CHANDIGARH: As strange as it may sound, the island nation of Madagascar, located off Africa’s southeast coast, is drawing farmer-entrepreneurs in large numbers from India’s breadbasket, Punjab and Haryana.

No. They aren’t the rich ones buying up luxury villas in exotic locales. They are the aspiring ones who expect to hit pay dirt as authorities in the former French colony lease out land for 50 or more years at prices as low as $15 (nearly `690) per acre a year for skilled farmers from abroad. Over the past few years, these new migrants from the cradle of India’s first Green Revolution have grown maize, pulses and peanuts, and are looking to try new crop varieties there.

While Madagascar, which opened up its economy recently, is hard-selling itself to attract overseas funds and skills across sectors with sops, entrepreneurs such as Gurcharan Singh, 57, from Zirakpur in Punjab see themselves as huge beneficiaries of this give-and-take measure. “For me it is like a dream come true,” says the former army officer.

Two years ago, he leased 500 acres at Diego-Suarez, 300 km from Madagascar’s capital city, Antananarivo. “I will be paying $15 per acre a year for the next 50 years. In India , I could never imagine having so much land for that price,” says Singh, who has sown maize and peanuts in his farm. The rent for cultivable land in Punjab ranges between $400 and $1,000 per acre a year.

Like Gurcharan Singh, 61-year-old Ajit Singh Mondair from Hoshiarpur also became enamoured of Madagascar on a tour he made a few years ago to survey farm lands.

Mondair, who had just retired from the Indian Air Force then, immediately leased 500 acres. “I was in Madagascar for 15 days and found the country quite peaceful. Then I purchased land some 300 km away from the capital city. This country has some of the best beaches. I believe the deal was good. I have sown maize here,” says Mondair.

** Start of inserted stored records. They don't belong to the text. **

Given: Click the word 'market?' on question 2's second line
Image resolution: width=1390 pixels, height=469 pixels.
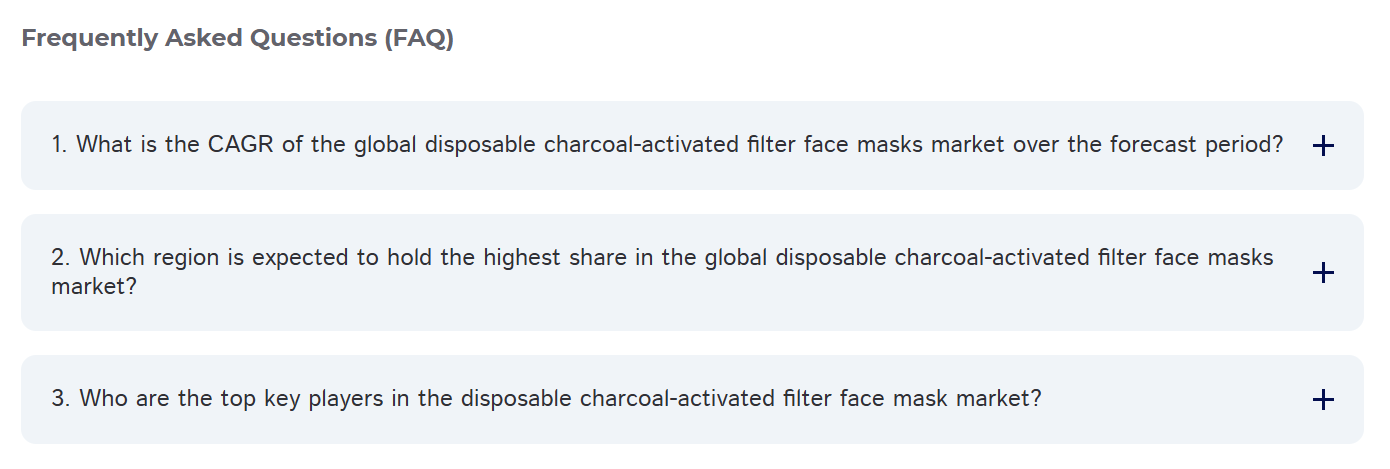Looking at the screenshot, I should point(94,287).
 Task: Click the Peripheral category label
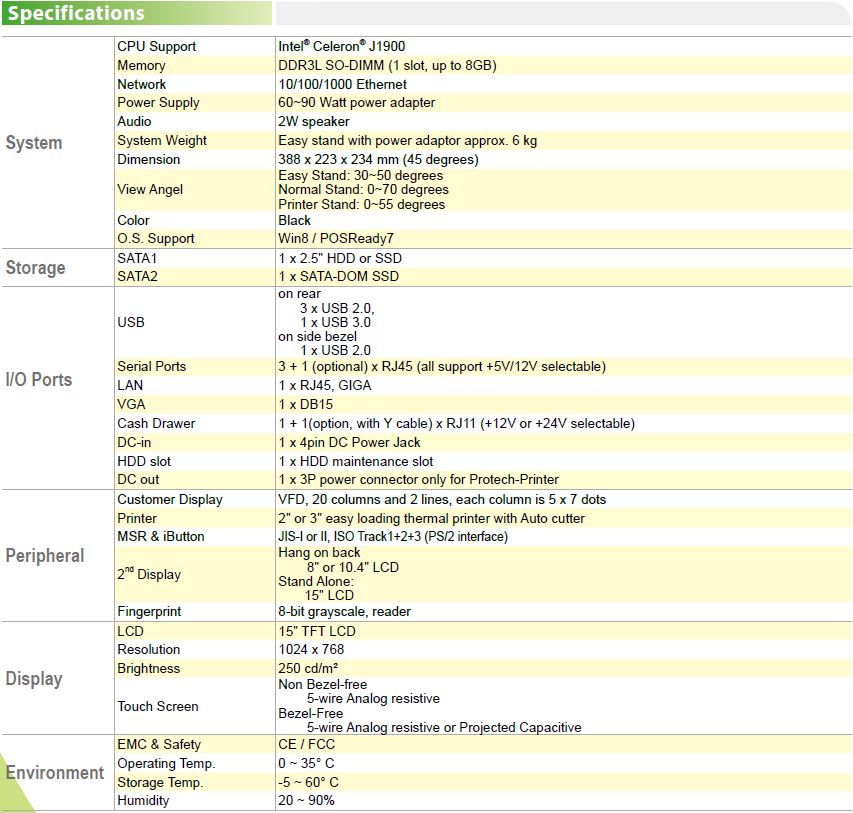click(x=45, y=556)
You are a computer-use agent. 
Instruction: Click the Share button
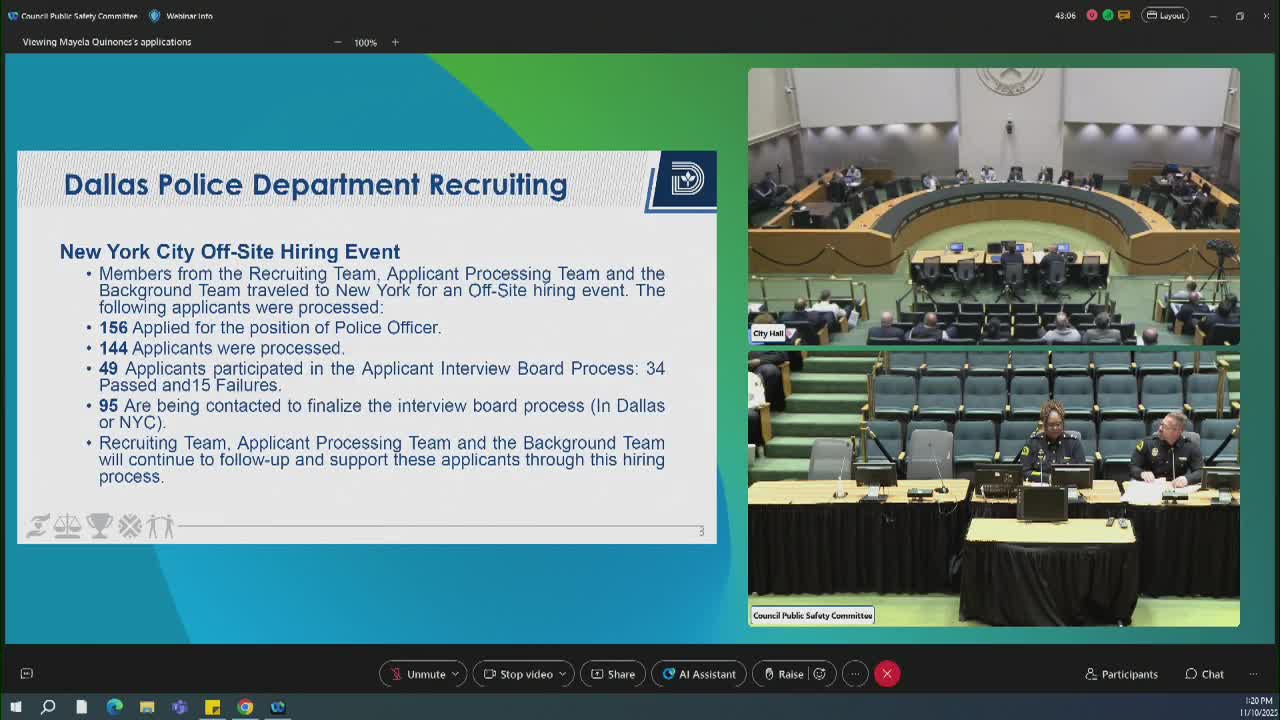tap(612, 674)
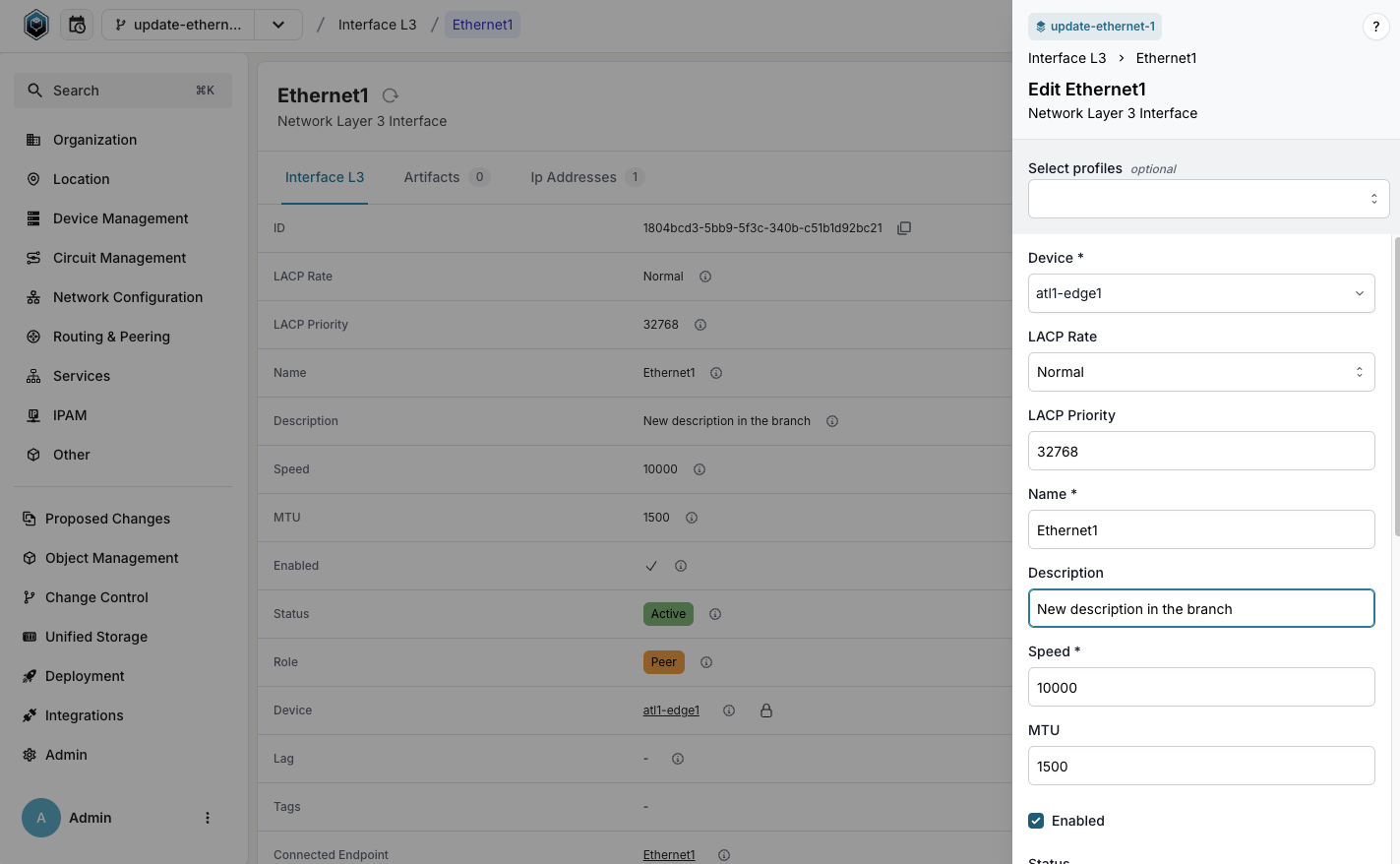
Task: Click the copy ID icon
Action: (x=904, y=228)
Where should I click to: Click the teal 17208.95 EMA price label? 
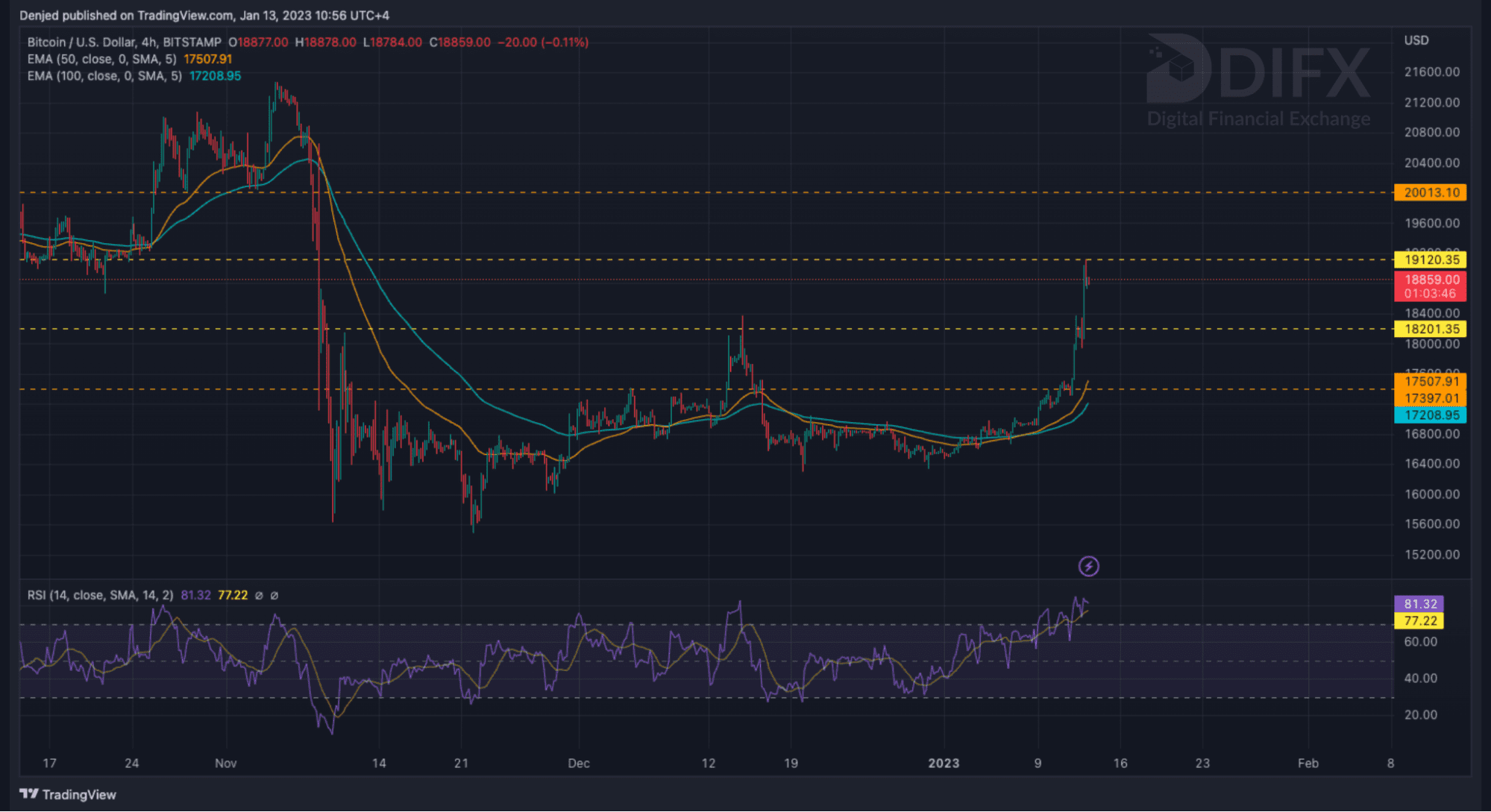pyautogui.click(x=1430, y=415)
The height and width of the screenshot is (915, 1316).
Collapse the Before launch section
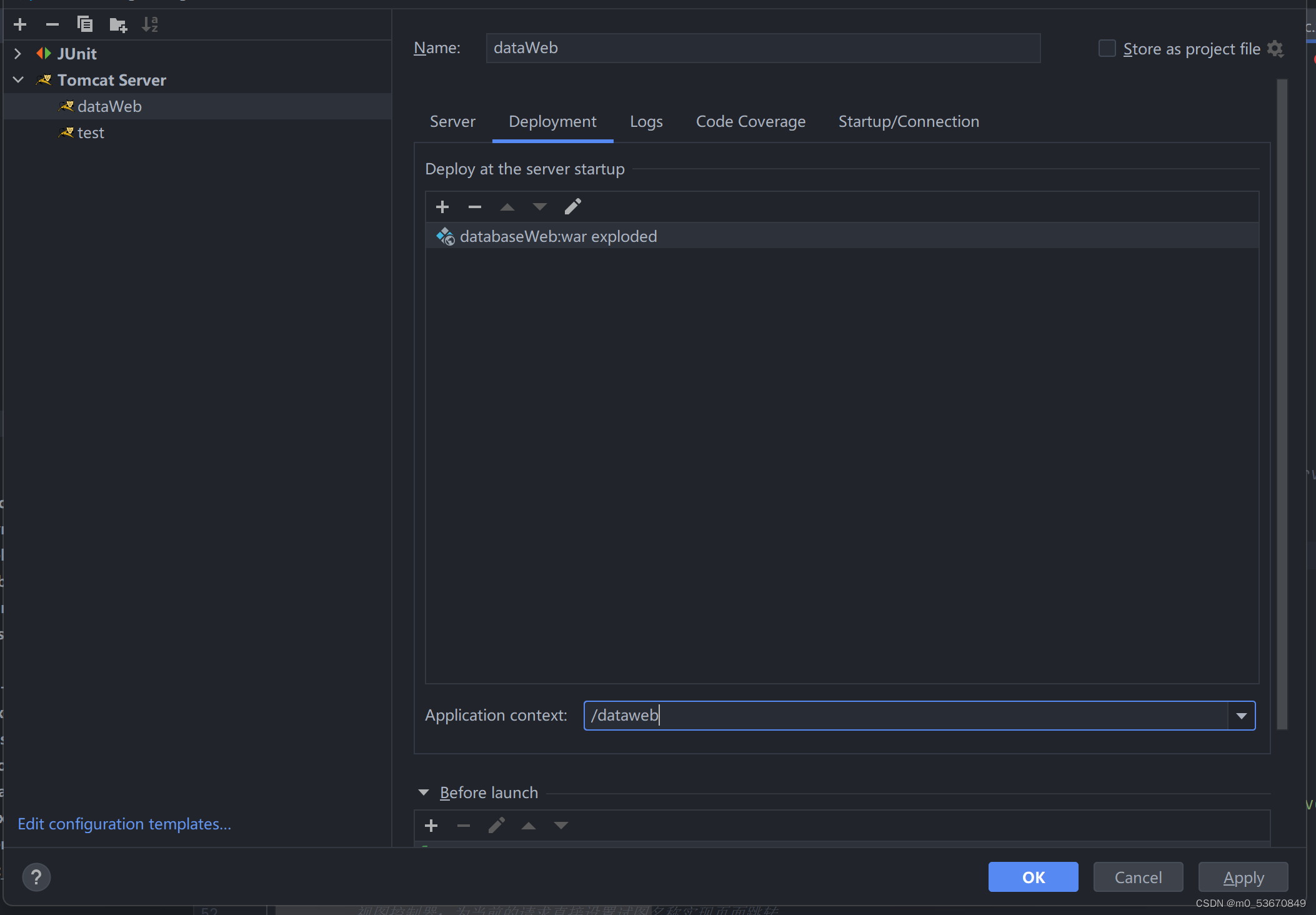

You could hear similar love-at-first-sight stories, primarily thanks to the lollies doled out by President Andry Rajoelina’s government, from farmer-entrepreneurs such as Phool Singh Saini from Derabassi, Harman Singh Dhaliwal from Ludhiana and Surjit Singh from Fatehabad, who are all long-term tenants of large chunks of land in Madagascar. Agriculture accounts for 30% of the GDP and employs about 75% of the work force in Madagascar.